**Your objective:** Please reproduce word for word the lines that begin with the line containing "You are a computer-use" and end with the line containing "Instruction: Open the ツール menu", including both of those lines.

**Records to use:**
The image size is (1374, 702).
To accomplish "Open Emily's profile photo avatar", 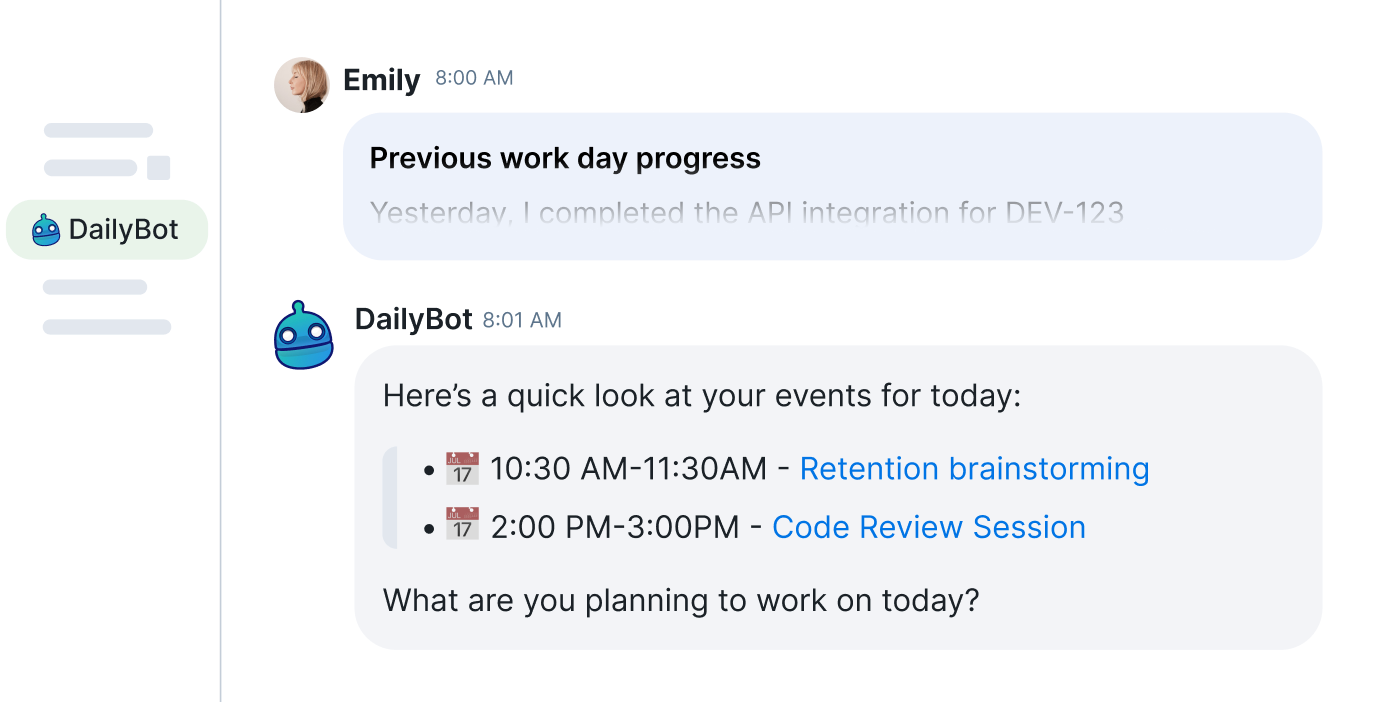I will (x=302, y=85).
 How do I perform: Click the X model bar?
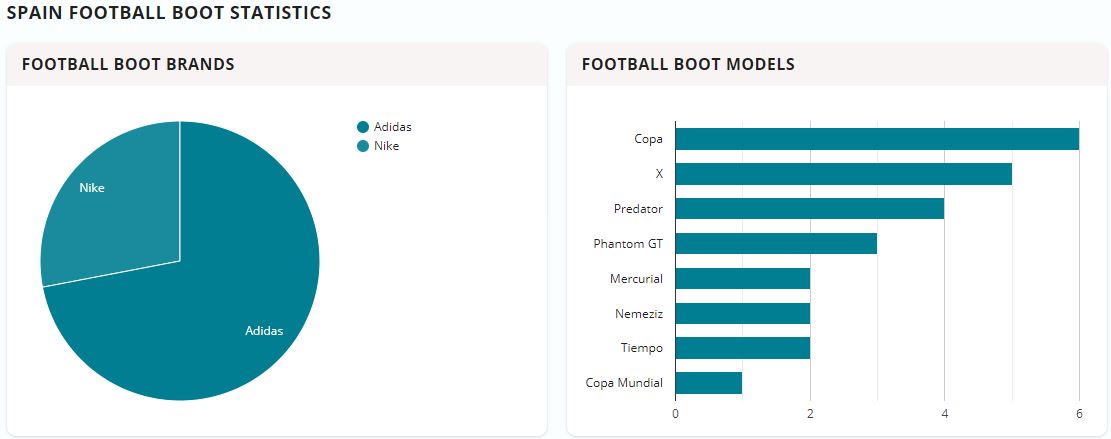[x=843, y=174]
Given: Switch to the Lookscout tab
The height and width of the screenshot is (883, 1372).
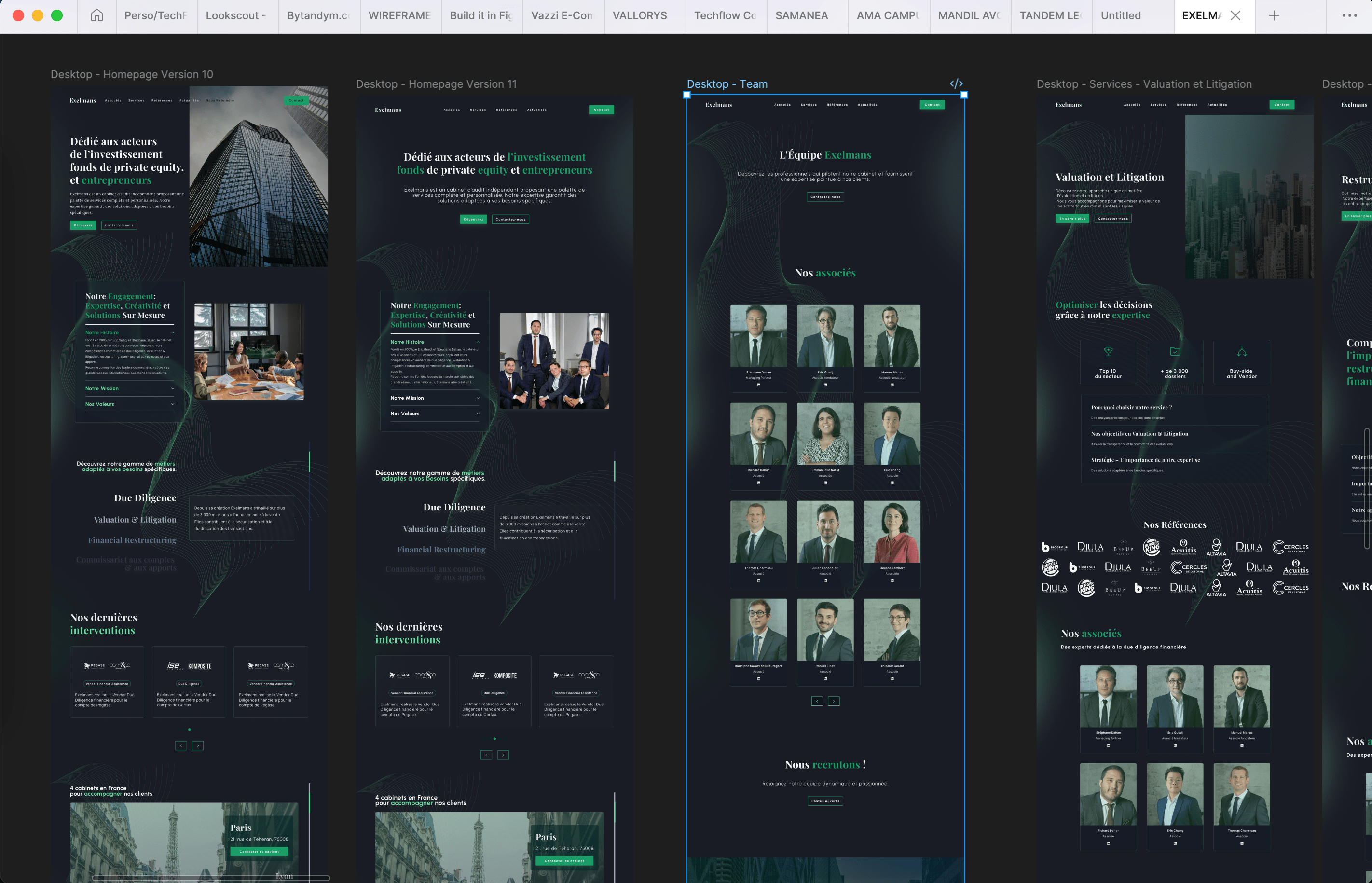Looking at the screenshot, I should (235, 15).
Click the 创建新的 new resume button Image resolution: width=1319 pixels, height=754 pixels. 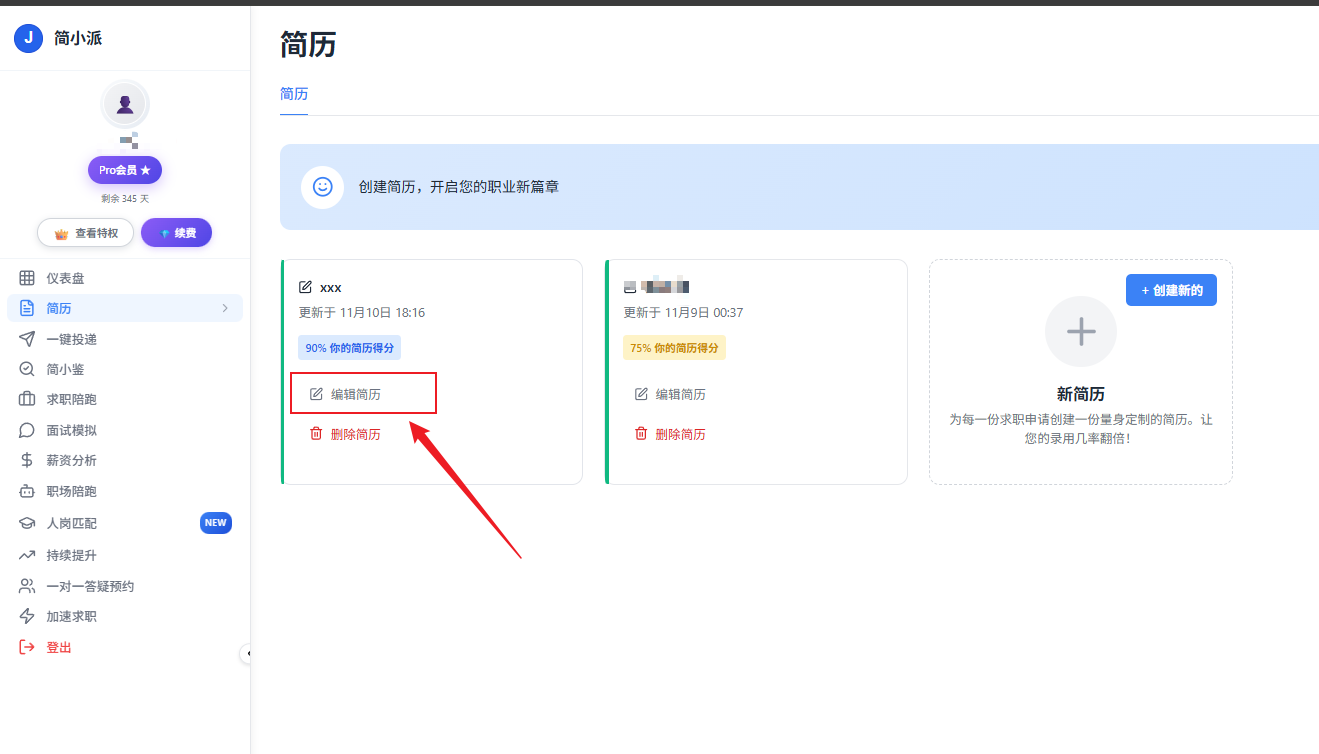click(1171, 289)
---
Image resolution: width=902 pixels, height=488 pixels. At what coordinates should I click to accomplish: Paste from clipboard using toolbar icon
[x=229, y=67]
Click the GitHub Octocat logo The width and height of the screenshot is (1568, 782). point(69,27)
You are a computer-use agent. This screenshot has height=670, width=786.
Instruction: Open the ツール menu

**Correct result:**
You are a computer-use agent. This screenshot has height=670, width=786.
Instruction: Open the ツール menu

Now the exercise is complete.